I don't even know where to start, but I've never felt more thankful to have been born in the United States then I did after watching The Act of Killing. At least Rotten Tomatoes seemed to like it (95%), but if it feels slow & hard to follow at times due to the subtitles, stay with it... you'll be creeped out by how casual & cavalier these evil f*cking dudes act as they reenact horrific murders. Worse yet - the people around them who treat them like Gods for what they did for their government.

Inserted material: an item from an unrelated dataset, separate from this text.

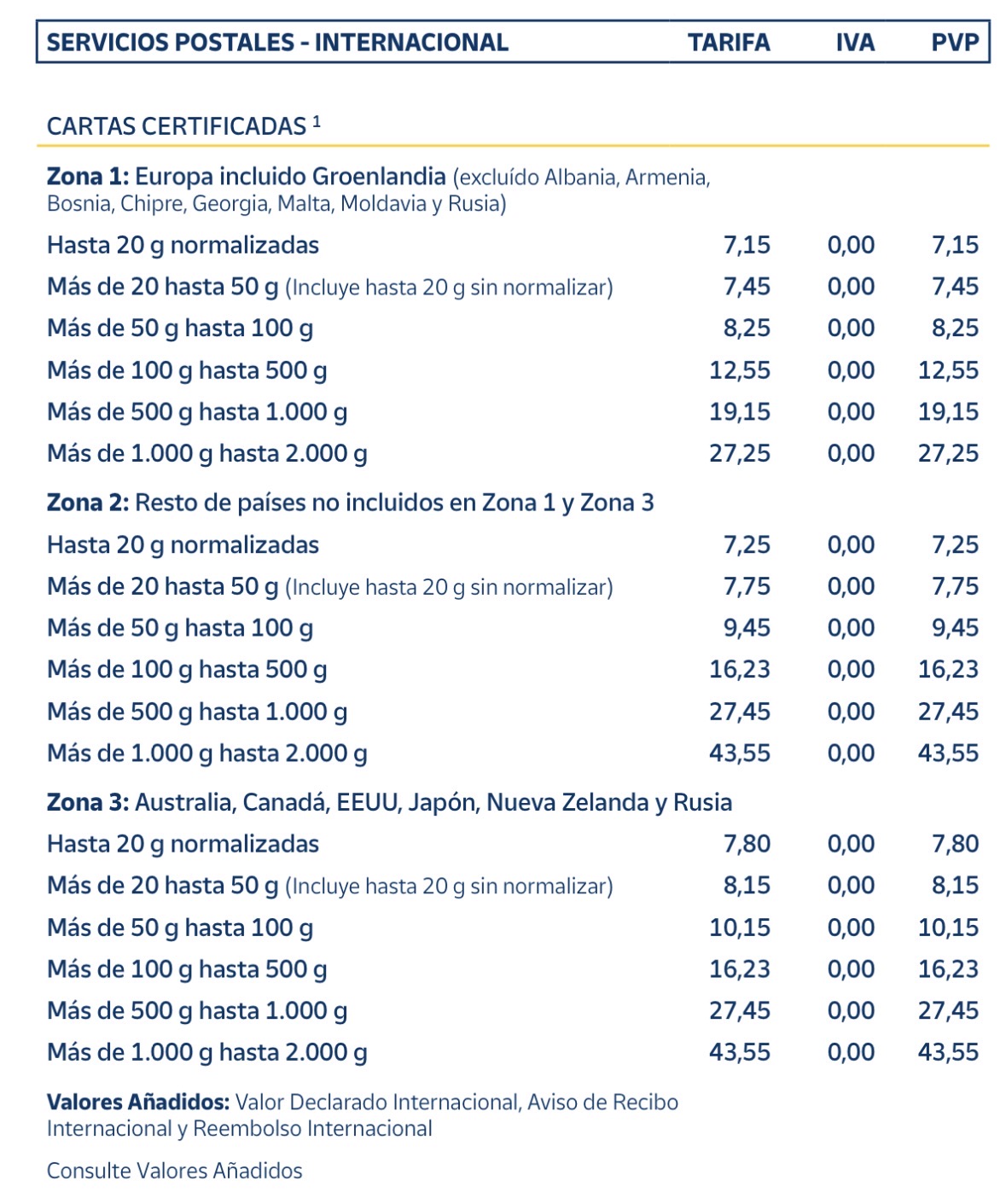Click the Zona 2 heading label
1006x1204 pixels.
[88, 503]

There were a couple moments in the film where one of the killers (Anwar) succumbs to his emotions while reenacting a scene where he is portrayed as the victim of a strangulation. He asks the cameras to cut and he walks away from the set where he is seen sitting alone, obviously very affected by what he just felt (and probably empathizing with what those people whom he strangled must have also experienced). I struggled with the "these guys are monsters" vs "they were doing what they were told," emotions, but ultimately... it's up for you to decide.
As much as I probably would enjoy this doc if I watched it again, I just didn't enjoy the feeling I was left with when it finally ended. I don't really want to watch it again, and that's why I gave it the lowest rating of anything from #DocuMarch thus far.
A documentary about two genocidal maniacs who reenact their killings that took place 40 years ago in Indonesia.